As described in the above-identified co-pending application, associated with each operational feature of a respective firmware version of the operational system is a status or enabling bit, which may be set to a logical `1` when the firmware is initially installed. Activation of a feature involves switching the state of the feature bit to a logical `0`. Each remotely switchable feature status bit is preferably contained in a feature status table stored in a prescribed portion of memory. To accommodate sixteen features, for example, a pair of sequential feature bytes may be employed. Via a virtual to physical map associated with the feature byte, the user may delineate which feature or features are to be selectively enabled in the active system.

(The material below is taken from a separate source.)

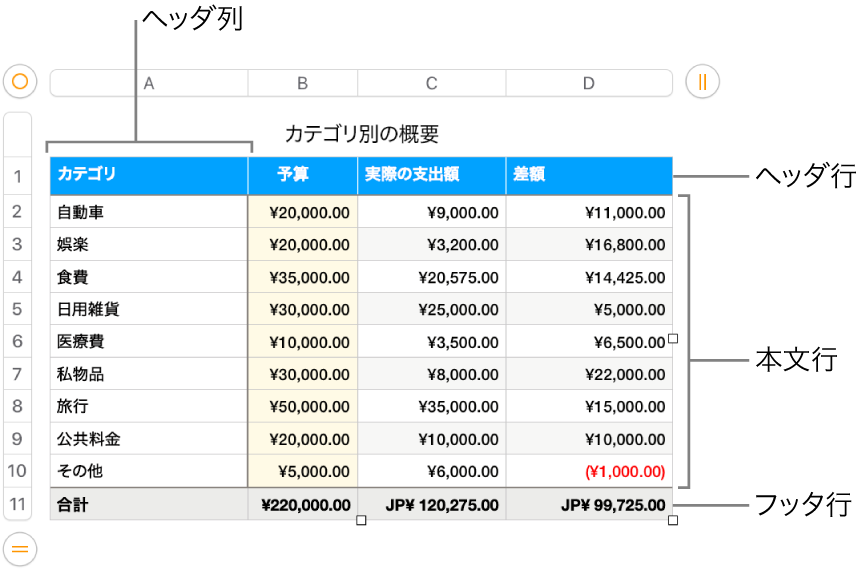The image size is (868, 571).
Task: Select the ¥220,000.00 budget total cell
Action: (x=302, y=505)
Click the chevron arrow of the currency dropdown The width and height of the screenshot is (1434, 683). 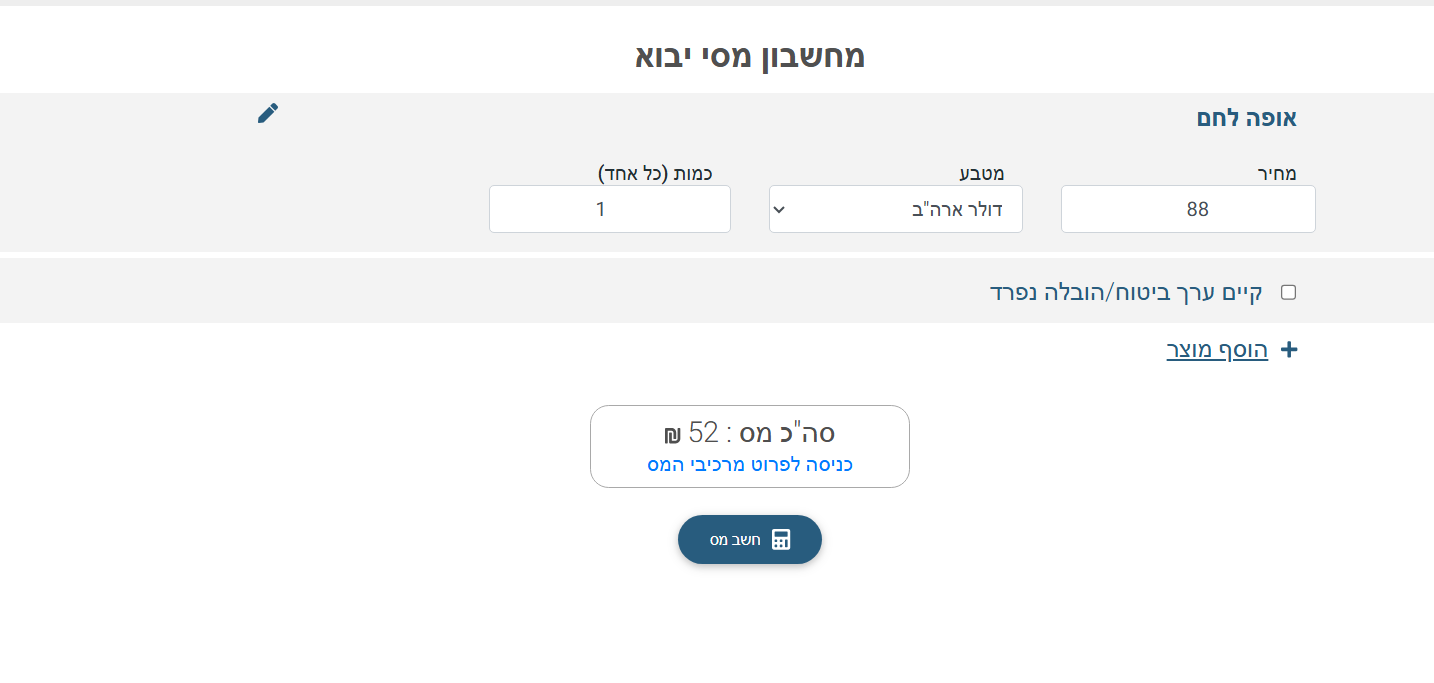(780, 209)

FIG. 1 diagrammatically shows the distribution of a plurality of microprocessor-controlled remote measurement units (RMUs) installed at a plurality of sites geographically remote with respect to each other and a supervisory site;
FIG. 2 diagrammatically illustrates the architecture of the micro-controller of an RMU, having system bus, control processor, random access memory, an input/output interface unit, and firmware flash memories;
FIG. 3 diagrammatically illustrates the memory structure of a flash memory system employed in the architecture of FIG. 2;
FIG. 4 is a flow diagram of a firmware `upgrade` routine described in the above-identified co-pending application;
FIG. 5 diagrammatically illustrates a ten byte precursor opcode sequence;
FIG. 6 is a flow diagram of a firmware `reset` routine in accordance with the present invention; and
FIG. 7 shows feature activation switches resident in a two byte group.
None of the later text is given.